Wie bei je­der Late-Night-Show kommt jetzt der Stand-Up. Ta­ges­ak­tua­li­tä­ten wit­zig prä­sen­tiert. Da zeigt sich, das Böh­mer­mann nicht mal der ganz ganz ganz ganz klei­ne Bru­der von Ha­rald Schmidt ist. Eher der Bru­der von Anke En­gel­ke. Stand-Up ist nicht sei­ne Welt. Das Gag-Ni­veau, hö­hen­mä­ßig nicht Al­pen son­dern Berg & Tal. Viel Tal.

ich fand den stan­dup ok, da habe ich schon viel schlim­me­res ge­se­hen. böh­mer­mann mit schmidt zu ver­glei­chen ist na­tür­lich un­fair, weil schmidt in sei­ner gu­ten zeit so­gar sei­ne ame­ri­ka­ni­schen vor­bil­der über­flü­gelt hat und zu­dem über jahr­zehn­te über­haupt der ein­zi­ge deut­sche mo­de­ra­tor zu sein schien, der vor­ge­fer­tig­te gags vor ei­ner ka­me­ra gleich­zei­tig wit­zig, la­ko­nisch, di­stan­ziert und un­ge­küns­telt ab­lie­fern konn­te. böh­mer­mann par­odiert schmid­ter­man ein­fach und ist da­mit auf der si­che­ren sei­te. jay le­nos stan­dups fand ich üb­ri­gens im­mer gräss­lich. je­der zwei­te gag fing mit „hey, have you he­ard about that …“ und die auf­ge­pump­te jo­via­li­tät und gute-lau­ne-gym­nas­tik, wa­ren auch nach zwan­zig jah­ren übung und rou­ti­ne un­er­träg­lich. böh­mer­mann hat, wie bei fast al­lem was er tut, bei sei­nem stan­dup den weg der me­ta­ebe­ne ge­wählt. von dort oben kann man auch mal zwei, drei grot­ten­schlech­te gags ma­chen, weil es im prin­zip zi­ta­te sind. des­halb, we­gen der me­ta­ebe­nen, konn­te ha­rald schmidt auch po­len-wit­ze ma­chen, ohne fremd­schäm-at­ta­cken zu trig­gern. und des­halb kann böh­mer­mann auch blö­de pä­do­phi­len-wit­ze ma­chen.
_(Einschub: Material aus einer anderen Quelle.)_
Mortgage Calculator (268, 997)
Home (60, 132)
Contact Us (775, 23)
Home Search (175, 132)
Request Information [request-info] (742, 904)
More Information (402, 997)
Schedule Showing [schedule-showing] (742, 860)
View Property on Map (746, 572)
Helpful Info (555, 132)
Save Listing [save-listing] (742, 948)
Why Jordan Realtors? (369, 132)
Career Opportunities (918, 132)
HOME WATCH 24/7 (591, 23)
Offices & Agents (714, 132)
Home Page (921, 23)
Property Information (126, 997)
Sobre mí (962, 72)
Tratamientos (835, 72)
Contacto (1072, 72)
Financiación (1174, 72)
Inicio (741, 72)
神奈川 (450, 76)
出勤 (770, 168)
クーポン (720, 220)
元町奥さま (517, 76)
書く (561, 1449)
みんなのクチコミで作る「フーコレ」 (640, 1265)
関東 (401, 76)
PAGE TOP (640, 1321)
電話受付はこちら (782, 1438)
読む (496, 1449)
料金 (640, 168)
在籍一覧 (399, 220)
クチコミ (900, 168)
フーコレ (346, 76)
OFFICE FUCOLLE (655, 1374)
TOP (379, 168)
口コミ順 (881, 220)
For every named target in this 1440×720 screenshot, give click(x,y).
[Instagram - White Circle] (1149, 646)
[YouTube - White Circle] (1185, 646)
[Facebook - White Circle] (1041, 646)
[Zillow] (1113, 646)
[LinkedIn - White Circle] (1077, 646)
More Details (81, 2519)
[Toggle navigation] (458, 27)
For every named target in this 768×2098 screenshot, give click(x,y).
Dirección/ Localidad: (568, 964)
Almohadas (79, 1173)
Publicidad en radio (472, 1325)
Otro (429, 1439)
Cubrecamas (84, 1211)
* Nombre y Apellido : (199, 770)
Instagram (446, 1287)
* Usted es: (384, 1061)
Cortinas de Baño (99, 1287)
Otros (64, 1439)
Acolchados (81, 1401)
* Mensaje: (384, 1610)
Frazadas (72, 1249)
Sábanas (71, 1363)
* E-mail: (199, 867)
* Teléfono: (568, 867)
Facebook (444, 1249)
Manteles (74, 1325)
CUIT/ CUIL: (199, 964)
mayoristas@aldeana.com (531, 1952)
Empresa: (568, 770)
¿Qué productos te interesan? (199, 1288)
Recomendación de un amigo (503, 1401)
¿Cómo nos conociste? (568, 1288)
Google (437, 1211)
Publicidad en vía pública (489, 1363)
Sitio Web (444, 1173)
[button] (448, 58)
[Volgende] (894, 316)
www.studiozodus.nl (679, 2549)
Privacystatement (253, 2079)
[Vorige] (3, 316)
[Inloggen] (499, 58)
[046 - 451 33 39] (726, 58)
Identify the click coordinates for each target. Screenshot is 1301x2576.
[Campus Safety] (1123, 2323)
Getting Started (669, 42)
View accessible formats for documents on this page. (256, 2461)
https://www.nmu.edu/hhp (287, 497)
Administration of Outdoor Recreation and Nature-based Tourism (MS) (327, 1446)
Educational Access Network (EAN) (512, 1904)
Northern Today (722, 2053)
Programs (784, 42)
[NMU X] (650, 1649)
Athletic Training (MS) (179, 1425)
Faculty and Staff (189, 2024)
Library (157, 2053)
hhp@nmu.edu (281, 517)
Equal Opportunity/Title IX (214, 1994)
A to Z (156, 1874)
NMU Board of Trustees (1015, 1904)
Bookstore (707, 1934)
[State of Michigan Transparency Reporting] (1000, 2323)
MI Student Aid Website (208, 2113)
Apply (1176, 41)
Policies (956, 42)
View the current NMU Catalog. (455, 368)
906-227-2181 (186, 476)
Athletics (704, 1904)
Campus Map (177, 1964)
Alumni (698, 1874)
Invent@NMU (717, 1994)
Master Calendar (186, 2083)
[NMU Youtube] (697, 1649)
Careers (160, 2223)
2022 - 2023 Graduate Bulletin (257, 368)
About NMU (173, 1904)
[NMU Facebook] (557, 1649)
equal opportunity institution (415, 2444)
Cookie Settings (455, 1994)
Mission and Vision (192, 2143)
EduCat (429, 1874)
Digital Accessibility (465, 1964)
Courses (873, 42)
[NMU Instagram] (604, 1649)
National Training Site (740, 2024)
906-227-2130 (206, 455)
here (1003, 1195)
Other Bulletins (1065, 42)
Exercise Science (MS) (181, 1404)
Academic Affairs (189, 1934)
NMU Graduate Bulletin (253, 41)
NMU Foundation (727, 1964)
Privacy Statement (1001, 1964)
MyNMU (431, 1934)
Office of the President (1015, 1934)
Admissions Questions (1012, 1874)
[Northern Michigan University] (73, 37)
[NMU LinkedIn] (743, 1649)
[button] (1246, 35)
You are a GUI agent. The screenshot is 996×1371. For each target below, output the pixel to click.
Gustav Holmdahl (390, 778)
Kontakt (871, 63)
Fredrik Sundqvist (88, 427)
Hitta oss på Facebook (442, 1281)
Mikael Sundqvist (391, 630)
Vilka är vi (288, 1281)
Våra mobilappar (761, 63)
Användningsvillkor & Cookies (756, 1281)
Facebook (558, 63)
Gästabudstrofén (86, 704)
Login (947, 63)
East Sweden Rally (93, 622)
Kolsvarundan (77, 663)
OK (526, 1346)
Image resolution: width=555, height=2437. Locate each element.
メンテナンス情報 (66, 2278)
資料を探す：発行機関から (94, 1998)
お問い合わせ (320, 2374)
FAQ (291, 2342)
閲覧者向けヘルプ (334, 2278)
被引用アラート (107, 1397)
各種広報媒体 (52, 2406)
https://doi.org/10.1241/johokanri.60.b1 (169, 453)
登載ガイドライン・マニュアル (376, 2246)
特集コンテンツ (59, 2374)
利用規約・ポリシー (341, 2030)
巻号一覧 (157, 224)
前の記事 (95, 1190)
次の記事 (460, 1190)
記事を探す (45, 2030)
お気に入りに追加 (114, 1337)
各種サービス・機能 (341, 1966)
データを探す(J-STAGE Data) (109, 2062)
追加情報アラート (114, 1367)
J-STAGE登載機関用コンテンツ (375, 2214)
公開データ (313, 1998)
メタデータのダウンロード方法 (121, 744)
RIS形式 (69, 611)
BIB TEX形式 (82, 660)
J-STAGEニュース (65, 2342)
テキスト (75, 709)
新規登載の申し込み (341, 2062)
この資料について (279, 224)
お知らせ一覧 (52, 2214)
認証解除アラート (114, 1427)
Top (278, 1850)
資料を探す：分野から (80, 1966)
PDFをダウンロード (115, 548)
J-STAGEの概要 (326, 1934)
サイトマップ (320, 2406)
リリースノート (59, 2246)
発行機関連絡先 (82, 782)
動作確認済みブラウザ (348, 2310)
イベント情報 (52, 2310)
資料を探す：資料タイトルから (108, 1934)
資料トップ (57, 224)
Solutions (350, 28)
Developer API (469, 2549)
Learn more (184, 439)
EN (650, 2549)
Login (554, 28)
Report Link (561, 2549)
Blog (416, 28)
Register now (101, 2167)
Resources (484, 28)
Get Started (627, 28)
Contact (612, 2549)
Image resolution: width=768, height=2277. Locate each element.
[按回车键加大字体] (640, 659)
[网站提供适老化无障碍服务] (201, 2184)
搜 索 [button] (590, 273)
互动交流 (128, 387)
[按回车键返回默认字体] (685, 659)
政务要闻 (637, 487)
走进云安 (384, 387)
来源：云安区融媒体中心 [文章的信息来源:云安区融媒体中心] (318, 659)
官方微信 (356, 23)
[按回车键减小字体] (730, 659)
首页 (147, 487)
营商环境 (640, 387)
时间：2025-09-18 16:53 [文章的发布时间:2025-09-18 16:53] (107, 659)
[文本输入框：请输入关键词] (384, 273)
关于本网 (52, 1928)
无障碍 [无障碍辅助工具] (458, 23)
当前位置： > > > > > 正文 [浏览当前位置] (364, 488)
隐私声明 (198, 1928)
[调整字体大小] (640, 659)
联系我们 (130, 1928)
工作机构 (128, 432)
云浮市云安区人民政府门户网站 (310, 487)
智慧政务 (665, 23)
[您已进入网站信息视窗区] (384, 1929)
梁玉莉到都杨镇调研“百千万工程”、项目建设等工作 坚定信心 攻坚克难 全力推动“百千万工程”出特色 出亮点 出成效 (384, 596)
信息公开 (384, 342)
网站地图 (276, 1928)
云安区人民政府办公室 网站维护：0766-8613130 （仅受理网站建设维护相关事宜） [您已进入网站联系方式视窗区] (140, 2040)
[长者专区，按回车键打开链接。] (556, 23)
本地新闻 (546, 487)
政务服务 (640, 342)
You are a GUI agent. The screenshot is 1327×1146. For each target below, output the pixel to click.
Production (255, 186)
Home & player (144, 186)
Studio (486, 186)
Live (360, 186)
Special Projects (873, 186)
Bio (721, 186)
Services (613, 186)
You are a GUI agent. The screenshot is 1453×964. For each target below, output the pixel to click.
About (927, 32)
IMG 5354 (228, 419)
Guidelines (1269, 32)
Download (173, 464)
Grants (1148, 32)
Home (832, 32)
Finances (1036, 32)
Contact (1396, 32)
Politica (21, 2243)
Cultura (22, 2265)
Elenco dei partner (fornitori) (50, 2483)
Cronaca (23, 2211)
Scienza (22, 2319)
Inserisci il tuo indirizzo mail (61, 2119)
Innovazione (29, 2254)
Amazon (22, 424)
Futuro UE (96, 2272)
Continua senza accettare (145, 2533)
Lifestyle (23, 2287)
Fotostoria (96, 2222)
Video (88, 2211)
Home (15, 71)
die ein­zi­ge ame­ri­ka­ni­sche late night show in der kon­se­quent im­pro­vi­siert wur­de, war craig fer­gu­sons late late night show. das funk­tio­nier­te al­ler­dings auch vor al­lem des­halb, weil sein si­de­kick, ein ske­lett na­mens ge­off pe­ter­son, das von josh ro­bert thomp­son ani­miert und ge­spro­chen wur­de, teil­wei­se noch wit­zi­ger und spon­ta­ner als fer­gu­son selbst war. und wo spon­ta­ni­tät und im­pro­vi­sa­ti­ons­ga­be feh­len, muss halt ge­scrip­tet wer­den, was völ­lig ok ist und manch­mal auch bes­ser, strin­gen­ter und un­ter­halt­sa­mer. ge­mein­sam ha­ben böh­mer­mann und fer­gu­son aber of­fen­sicht­lich ihre tie­fe ab­nei­gung ge­gen­über ge­sprä­chen mit pro­mi­nen­ten. fer­gu­son war stets be­müht, sei­ne ge­sprä­che ins ab­sur­de ab­glei­ten zu las­sen und zu se­hen, was pas­siert. auf den al­ten show­busi­ness-deal, ich er­zäh­le ein zwei lus­ti­ge ge­schich­ten und darf da­für wer­bung für mei­nen neu­en film/buch/sen­dung ma­chen, woll­te sich fer­gu­son nie ein­las­sen. das führ­te bei nicht we­ni­gen sei­ner gäs­ten zu of­fen zur schau ge­stell­ter fas­sungs­lo­sig­keit. auf der an­de­ren sei­te konn­te fer­gu­son, wenn ihn sein ge­gen­über wirk­lich in­ter­es­sier­te, auch die gross­ar­tigs­ten ge­sprä­che füh­ren, zum bei­spiel mit ste­phen fry oder ri­cky ger­vais.

we­gen fer­gu­sons an­archo-ge­sprächs­füh­rung habe ich auch hoff­nung, dass böh­mer­manns un­fä­hig­keit „we­nigs­tens ein­mal mit sei­nen Gäs­ten ein sinn­vol­les Ge­spräch auf­zu­bau­en“, die chris­toph beh­rens in der süd­deut­schen dia­gnos­ti­zier­te, eine aus­bau­fä­hi­ge stär­ke und kei­ne schwä­che ist.

im sin­ne der über­schrift hof­fe ich, dass böh­mer­mann sich wei­ter fleis­sig aus dem late-night-fun­dus der gros­sen be­dient, zi­tiert und sich nur in aus­nah­me­fäl­len von der me­ta­ebe­ne ent­fernt. von mir aus kann das so wei­ter­ge­hen.